- Excerpt provided

=====

The project is the result of an organizing effort that has last longer than a year. Shortly after reading the post, Moore and about 12 residents from South Park and Georgetown formed the volunteer-led group, Duwamish Valley Safe Streets, which seeks to improve walking and biking connections in the two areas. They began meeting monthly at breweries in South Park and Georgetown to share their experiences and brainstorm solutions to the area’s inaccessibility.

Soon thereafter, the neighbors joined nonprofit Seattle Neighborhood Greenways, a coalition of 16 neighborhood groups that advocates for safe streets and community-led projects.

Widespread support for a trail became apparent in January 2017, after the City of Seattle held a community meeting in Georgetown about the Georgetown Tiny Houses Villages, a city-sanctioned homeless encampment that would house about 70 people.

In anticipation of the new neighbors, Moore thought: “Man, we don’t have public internet, we don’t have a public health clinic, we don’t have a community center, we don’t have services and the nearest ones are less than a mile away in South Park, but there’s no sidewalks or crosswalks. It’s a real hostile environment getting over there.”

In an effort to show the magnitude of the area’s inaccessibility, Moore and his neighbors invited Councilmember Lisa Herbold and several city officials on a walk from the Georgetown Tiny House Village to South Park in February. They walked along the slight sidewalks on East Marginal Way, traversed the route’s only cross walk that led to a dirt track paralleling the train tracks, and ended their journey by crossing over a bridge to South Park.

The laborious trek didn’t immediately spur the city into action, but Moore says that it opened up community dialogue about a need for safer passageways.

The group held discussions with merchants, neighborhood associations, and the Georgetown Community Council, who agreed that a trail would benefit both neighborhoods.

“We are confident that your efforts to build a safe walking/biking connection between South Park’s business district and the Georgetown business district would be a wonderful improvement to our neighborhoods,” wrote South Park Merchants Association Coordinator Rocio E Arriaga in a letter of support to the group.

Then the Seattle Department of Transportation released a Georgetown Mobility Study in June that rated a passageway between Georgetown and South Park as one of the highest priorities. For Moore, the study just “confirmed what we already knew,” he said.

=====

- Extracted records
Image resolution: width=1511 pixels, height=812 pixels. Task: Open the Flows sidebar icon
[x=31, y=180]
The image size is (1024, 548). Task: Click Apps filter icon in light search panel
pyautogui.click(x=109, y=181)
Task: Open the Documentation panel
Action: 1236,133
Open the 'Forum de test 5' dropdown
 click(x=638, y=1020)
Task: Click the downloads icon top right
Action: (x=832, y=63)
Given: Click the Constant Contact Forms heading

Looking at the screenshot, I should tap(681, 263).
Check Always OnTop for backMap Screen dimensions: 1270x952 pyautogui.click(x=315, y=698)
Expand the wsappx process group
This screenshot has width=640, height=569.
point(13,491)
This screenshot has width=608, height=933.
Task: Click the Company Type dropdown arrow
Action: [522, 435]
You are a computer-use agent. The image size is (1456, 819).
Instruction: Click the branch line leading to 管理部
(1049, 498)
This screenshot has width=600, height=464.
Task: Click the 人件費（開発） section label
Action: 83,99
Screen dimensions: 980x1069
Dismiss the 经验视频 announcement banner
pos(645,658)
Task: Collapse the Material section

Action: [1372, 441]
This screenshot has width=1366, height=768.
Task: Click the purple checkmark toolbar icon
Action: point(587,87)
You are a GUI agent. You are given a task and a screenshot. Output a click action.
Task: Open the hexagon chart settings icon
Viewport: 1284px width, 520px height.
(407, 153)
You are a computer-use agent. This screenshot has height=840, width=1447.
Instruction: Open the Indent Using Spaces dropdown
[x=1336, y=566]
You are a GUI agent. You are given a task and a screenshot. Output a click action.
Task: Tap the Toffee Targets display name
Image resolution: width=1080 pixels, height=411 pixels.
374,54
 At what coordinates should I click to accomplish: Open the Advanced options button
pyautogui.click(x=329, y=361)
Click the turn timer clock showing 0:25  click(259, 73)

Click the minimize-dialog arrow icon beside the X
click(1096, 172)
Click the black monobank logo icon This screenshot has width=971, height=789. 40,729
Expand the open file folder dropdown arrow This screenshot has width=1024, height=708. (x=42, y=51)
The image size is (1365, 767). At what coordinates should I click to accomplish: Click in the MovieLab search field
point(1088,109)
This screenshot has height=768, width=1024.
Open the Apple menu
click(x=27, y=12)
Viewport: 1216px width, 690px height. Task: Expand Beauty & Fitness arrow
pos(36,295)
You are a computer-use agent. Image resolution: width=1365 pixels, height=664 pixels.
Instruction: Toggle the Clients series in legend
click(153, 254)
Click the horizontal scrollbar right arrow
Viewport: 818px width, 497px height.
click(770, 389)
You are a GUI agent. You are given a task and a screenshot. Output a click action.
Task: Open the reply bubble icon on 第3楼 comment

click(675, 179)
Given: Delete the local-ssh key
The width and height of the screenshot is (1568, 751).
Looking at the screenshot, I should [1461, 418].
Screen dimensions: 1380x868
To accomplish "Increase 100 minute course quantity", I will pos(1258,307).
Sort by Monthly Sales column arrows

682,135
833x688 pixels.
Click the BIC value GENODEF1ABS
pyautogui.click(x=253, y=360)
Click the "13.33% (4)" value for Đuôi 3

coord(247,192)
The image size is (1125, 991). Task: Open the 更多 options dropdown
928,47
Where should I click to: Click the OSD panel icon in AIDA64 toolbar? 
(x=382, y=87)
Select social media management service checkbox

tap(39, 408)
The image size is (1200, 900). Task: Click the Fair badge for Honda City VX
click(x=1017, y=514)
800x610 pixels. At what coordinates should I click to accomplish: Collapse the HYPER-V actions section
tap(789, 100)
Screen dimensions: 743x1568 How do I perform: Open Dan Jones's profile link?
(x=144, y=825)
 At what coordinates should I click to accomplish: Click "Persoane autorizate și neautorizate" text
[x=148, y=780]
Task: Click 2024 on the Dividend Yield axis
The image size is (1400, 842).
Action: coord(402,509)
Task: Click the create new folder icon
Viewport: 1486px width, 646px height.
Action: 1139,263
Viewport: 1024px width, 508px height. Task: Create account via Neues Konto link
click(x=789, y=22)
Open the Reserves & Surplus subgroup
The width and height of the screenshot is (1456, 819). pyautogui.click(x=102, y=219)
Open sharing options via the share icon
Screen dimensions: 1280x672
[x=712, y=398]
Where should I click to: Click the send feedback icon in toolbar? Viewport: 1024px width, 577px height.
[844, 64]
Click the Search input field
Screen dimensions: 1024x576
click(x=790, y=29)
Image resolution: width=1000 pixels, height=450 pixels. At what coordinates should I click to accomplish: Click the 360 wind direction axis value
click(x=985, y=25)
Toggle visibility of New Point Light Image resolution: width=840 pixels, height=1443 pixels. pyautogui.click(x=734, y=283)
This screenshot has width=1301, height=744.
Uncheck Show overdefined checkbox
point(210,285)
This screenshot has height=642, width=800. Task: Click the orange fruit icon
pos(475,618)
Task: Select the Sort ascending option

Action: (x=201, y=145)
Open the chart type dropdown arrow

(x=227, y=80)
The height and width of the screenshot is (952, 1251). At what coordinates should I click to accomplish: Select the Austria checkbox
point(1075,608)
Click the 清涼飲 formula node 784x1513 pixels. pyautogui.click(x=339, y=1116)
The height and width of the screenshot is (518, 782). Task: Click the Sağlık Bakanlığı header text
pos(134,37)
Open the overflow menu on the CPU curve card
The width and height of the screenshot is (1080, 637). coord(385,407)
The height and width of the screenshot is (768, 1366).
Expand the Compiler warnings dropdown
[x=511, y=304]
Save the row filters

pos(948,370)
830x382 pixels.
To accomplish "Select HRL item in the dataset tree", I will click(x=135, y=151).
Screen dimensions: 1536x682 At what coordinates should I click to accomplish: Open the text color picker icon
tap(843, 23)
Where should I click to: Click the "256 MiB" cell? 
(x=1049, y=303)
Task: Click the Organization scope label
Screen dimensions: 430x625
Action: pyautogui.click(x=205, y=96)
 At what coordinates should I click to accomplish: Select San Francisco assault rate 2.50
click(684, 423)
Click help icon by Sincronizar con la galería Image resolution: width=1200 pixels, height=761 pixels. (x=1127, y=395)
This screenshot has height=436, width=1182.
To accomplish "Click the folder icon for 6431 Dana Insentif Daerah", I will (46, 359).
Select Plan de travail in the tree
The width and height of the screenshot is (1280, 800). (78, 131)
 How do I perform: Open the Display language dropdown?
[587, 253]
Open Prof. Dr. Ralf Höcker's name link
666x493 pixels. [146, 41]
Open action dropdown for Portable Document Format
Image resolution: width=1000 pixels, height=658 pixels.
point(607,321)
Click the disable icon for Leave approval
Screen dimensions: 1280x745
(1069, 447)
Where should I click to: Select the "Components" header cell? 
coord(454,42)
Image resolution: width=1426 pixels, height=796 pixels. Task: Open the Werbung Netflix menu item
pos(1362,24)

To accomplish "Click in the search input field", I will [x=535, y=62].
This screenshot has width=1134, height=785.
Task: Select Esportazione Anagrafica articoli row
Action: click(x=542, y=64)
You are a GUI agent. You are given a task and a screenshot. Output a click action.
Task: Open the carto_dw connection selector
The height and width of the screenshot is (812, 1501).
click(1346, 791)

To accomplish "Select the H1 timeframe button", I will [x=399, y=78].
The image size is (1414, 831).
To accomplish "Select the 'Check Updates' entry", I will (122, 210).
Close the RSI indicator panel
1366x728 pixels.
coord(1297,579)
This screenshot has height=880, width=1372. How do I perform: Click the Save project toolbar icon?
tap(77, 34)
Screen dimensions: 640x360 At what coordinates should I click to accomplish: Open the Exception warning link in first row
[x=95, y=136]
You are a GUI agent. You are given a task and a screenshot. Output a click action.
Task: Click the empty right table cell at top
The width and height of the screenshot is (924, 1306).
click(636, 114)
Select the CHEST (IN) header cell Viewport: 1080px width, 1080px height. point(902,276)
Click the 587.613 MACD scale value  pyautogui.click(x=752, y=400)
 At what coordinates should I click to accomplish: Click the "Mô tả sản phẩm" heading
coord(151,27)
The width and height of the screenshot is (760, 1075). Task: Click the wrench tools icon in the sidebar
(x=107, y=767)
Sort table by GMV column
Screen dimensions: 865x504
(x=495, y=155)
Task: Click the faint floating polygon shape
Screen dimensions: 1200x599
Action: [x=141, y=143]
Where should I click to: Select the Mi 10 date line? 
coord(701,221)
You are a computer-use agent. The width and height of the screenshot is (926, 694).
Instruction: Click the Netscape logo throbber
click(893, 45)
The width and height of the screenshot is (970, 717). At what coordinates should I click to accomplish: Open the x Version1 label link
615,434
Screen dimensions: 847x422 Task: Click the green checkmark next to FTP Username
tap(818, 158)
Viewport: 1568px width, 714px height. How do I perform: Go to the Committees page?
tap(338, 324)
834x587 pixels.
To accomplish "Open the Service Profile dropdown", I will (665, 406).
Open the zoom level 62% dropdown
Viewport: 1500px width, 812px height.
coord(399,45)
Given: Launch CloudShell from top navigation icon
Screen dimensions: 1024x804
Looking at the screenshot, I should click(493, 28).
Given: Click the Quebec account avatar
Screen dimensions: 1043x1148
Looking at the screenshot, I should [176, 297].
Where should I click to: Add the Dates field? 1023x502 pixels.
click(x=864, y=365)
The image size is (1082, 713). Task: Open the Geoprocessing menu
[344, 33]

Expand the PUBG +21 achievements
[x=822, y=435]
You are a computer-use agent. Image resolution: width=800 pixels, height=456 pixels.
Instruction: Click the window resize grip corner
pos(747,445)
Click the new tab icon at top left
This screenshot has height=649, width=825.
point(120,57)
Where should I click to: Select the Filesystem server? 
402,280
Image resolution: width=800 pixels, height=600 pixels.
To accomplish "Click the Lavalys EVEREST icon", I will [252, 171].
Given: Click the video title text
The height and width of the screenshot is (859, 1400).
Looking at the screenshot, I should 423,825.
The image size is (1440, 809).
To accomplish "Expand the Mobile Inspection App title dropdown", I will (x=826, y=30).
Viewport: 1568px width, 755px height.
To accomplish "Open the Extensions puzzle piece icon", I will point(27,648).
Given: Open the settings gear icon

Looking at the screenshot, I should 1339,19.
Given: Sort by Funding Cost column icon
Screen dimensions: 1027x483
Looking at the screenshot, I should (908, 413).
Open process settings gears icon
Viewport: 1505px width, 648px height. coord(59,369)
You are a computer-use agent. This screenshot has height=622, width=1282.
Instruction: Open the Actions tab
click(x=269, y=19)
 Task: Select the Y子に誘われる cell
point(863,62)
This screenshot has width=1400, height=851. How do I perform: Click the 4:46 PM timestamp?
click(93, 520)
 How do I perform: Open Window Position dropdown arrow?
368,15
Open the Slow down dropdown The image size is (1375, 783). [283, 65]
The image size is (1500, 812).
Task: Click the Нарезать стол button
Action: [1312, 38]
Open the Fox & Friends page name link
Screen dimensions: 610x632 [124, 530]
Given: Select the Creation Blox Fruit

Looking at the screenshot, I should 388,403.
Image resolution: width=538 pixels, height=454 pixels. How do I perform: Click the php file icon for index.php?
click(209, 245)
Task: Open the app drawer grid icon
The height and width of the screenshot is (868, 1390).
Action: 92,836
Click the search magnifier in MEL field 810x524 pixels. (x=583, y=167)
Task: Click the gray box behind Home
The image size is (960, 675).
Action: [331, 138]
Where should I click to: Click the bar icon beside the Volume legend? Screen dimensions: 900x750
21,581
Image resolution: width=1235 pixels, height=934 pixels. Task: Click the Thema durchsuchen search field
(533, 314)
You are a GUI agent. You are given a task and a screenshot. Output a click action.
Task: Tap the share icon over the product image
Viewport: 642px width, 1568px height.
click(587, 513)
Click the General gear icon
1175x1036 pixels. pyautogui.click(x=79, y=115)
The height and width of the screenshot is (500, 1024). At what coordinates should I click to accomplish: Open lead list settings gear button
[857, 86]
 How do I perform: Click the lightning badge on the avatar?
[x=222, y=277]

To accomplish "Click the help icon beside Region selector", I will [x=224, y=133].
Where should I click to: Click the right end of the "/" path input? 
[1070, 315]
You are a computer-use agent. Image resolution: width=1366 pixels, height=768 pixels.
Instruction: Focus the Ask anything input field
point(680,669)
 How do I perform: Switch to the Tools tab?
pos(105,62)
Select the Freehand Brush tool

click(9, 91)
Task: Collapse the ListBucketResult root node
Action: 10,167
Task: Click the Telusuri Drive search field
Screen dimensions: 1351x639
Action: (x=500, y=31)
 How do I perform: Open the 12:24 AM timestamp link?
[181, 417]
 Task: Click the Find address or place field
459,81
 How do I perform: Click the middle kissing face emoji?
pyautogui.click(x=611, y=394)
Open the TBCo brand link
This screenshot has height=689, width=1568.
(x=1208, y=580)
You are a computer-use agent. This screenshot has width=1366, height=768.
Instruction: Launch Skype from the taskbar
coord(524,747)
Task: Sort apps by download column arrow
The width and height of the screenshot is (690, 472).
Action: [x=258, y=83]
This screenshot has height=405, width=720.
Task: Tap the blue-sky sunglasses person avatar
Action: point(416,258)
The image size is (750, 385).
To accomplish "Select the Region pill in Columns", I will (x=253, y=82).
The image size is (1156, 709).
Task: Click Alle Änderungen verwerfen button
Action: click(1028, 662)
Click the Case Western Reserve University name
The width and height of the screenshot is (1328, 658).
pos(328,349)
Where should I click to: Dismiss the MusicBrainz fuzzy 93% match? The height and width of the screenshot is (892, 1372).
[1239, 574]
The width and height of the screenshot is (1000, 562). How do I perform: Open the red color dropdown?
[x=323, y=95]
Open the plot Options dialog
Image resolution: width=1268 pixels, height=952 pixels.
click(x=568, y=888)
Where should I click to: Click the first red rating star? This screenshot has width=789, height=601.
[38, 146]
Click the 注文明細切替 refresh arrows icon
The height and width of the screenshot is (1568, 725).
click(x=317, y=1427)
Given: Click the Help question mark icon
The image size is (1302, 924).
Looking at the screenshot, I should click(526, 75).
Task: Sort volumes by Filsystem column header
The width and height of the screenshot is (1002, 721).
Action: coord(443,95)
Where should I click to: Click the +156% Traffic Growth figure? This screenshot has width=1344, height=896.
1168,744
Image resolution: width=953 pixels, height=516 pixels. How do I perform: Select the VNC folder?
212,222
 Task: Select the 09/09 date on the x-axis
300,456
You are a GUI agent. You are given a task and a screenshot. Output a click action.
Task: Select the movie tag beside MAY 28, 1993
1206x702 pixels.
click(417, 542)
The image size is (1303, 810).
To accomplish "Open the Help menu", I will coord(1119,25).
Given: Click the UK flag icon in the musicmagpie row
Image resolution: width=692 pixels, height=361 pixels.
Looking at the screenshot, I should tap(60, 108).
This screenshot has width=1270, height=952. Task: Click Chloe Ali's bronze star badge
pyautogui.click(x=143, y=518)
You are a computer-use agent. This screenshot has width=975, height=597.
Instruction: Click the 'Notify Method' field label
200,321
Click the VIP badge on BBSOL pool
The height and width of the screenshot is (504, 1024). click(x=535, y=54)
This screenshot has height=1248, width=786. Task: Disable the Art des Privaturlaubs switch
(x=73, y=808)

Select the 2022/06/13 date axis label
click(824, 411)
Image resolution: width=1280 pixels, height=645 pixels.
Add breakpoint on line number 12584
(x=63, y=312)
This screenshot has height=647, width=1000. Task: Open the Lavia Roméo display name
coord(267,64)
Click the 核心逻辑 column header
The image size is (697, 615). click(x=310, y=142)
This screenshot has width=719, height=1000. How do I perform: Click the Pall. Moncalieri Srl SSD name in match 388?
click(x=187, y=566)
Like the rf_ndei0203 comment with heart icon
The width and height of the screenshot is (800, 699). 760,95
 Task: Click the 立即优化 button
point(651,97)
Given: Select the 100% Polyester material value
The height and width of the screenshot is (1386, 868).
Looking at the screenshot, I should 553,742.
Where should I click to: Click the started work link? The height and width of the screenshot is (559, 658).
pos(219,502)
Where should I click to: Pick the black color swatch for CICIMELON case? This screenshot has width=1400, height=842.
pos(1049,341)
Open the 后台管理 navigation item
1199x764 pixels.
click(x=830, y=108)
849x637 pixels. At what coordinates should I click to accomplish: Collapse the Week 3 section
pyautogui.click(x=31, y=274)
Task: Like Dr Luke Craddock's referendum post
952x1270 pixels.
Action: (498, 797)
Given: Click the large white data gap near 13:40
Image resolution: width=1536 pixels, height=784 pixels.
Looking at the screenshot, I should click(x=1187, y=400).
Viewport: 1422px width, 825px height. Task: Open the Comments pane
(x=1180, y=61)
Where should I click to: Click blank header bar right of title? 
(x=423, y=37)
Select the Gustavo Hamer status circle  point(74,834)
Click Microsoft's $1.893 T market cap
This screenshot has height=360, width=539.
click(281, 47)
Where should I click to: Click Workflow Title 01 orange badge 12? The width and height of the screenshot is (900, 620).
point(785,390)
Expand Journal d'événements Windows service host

=====

- Exercise instructions
[1] According to the excerpt on the Georgetown–South Park trail, how many neighborhood groups make up the coalition Seattle Neighborhood Greenways?
[2] In the excerpt on the Georgetown–South Park trail, rewrite the portion from "Widespread support for" to "about 70 people.", replacing "community meeting" with "public meeting".
[3] Pick up the excerpt on the Georgetown–South Park trail after its final sentence and keep writing.

- Results
[1] 16

[2]
Widespread support for a trail became apparent in January 2017, after the City of Seattle held a public meeting in Georgetown about the Georgetown Tiny Houses Villages, a city-sanctioned homeless encampment that would house about 70 people.

[3]
Bolstered by the support of the community, the group presented a trail proposal to the City Council’s transportation committee in October. Seattle Neighborhood Greenways provided Moore and his neighbors with lobbying advice and facilitated discussions with city officials.

That same month, Council President Bruce Harrell authored a proposal to fund the planning, outreach and design of the project, which was supported by Councilmembers Mike O’Brien, Rob Johnson, and Lorena González. Seattle Neighborhood Greenways Executive Director Gordon Padelford told Seattle Weekly that he’s unsure how much the construction of the project will cost at this stage.

“This is a really critical investment, especially in Georgetown and South Park that often feel left out from the community of Seattle investments,” Padelford said.

The city has a long history of building expansive greenways like the Burke-Gilman Trail, Padelford notes. “This is a little different in that it’s not as focused on recreational uses. It’s really focused on community members’ basic needs,” he added.

The trail would not only connect retail businesses in Georgetown’s Festival Street business district to the South Park Plaza, it would also connect to existing bicycle pathways in the city’s southern end; such a network would facilitate greater access to transportation and services throughout the city, says Moore.

“We’re just really appreciative that the City Council has listened to the people of Georgetown and South Park and I’m really encouraged about their listening and the investment that’s being made in our communities,” Moore said. “I hope that that can continue.”